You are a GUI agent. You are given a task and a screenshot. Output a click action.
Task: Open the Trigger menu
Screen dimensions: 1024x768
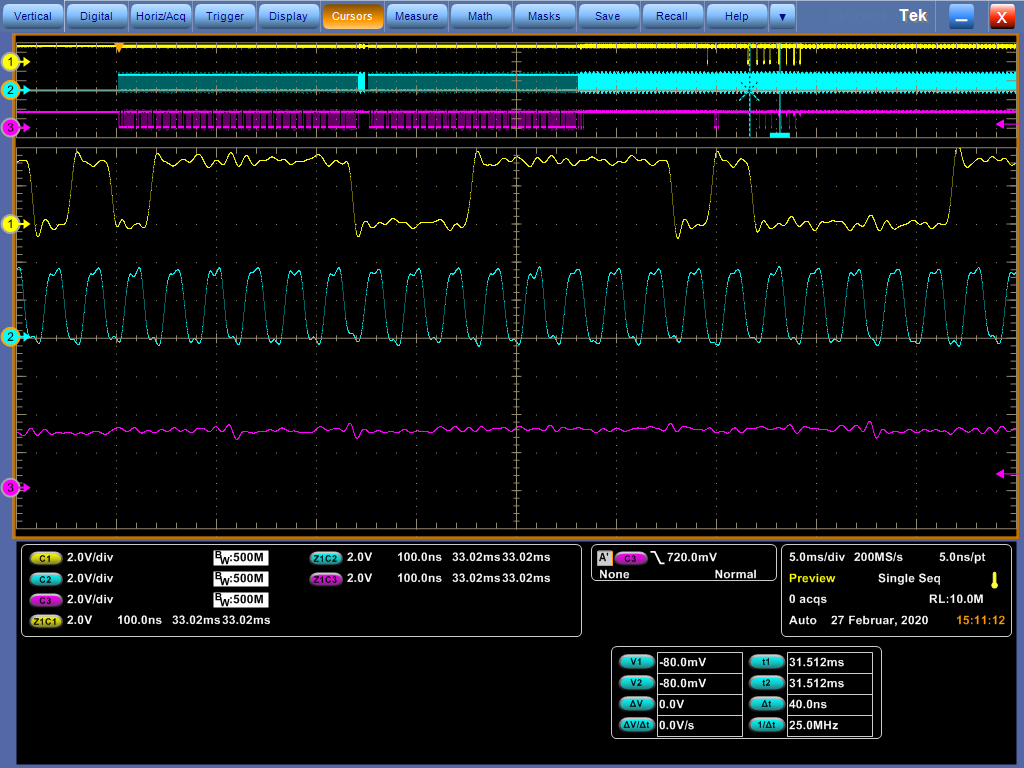click(x=224, y=16)
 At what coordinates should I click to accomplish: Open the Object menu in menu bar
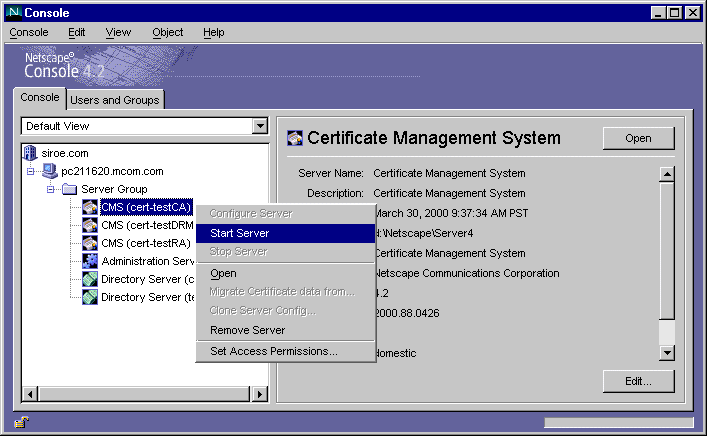point(167,32)
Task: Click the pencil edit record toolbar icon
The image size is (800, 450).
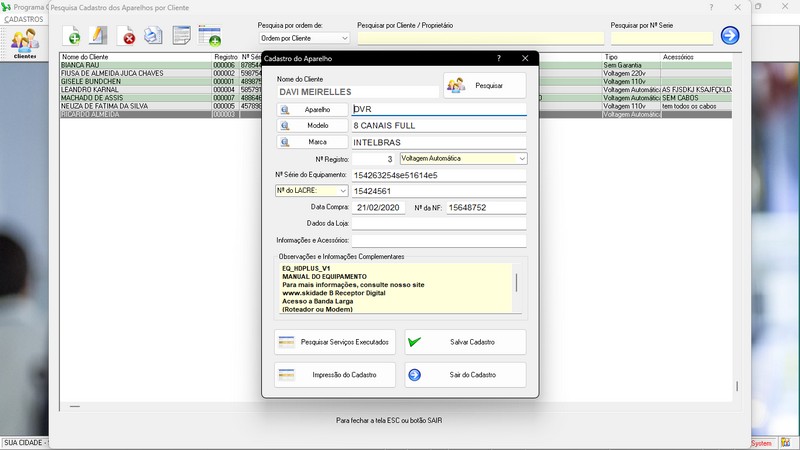Action: (x=98, y=37)
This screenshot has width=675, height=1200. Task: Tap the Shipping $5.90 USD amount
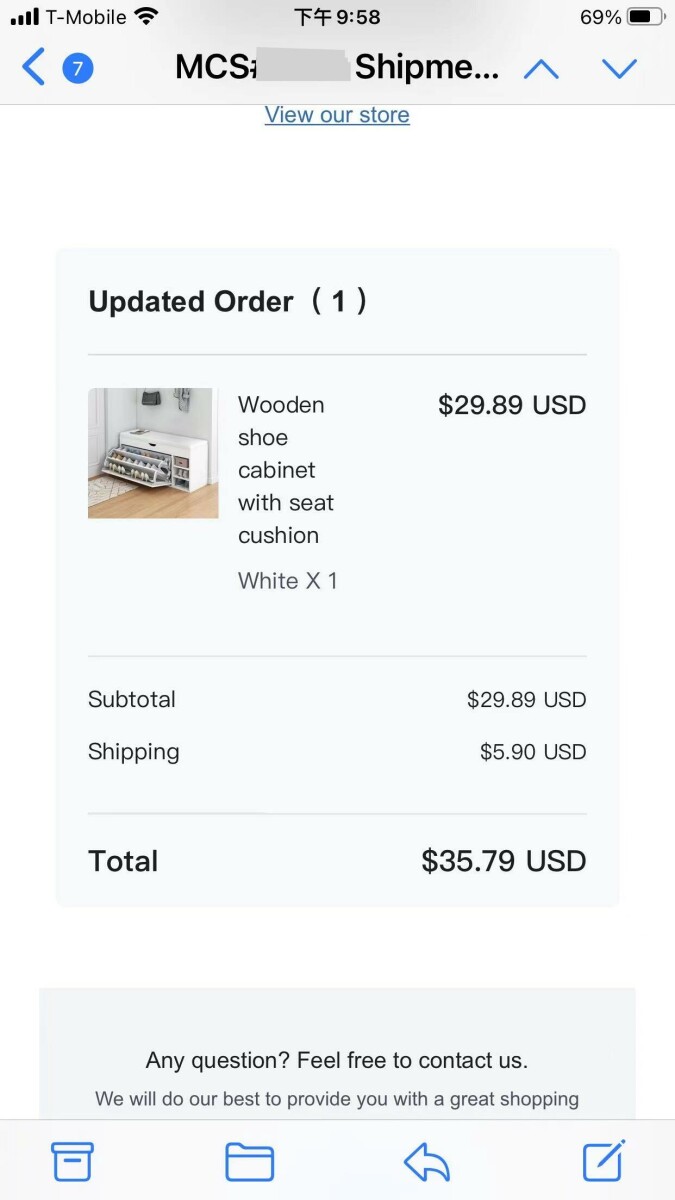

WHAT IS EXPECTED
What the records say must be written out exactly, with none of their pictures.

ANSWER TO THIS TASK
You are a GUI agent. You are given a task and a screenshot. Output a click action.
Task: Open the Trigger menu
Screen dimensions: 1024x768
click(x=224, y=16)
 At what coordinates should I click to accomplish: Open the Object menu in menu bar
point(167,32)
Task: Click the pencil edit record toolbar icon
The image size is (800, 450).
Action: (x=98, y=37)
This screenshot has width=675, height=1200. Task: Tap the Shipping $5.90 USD amount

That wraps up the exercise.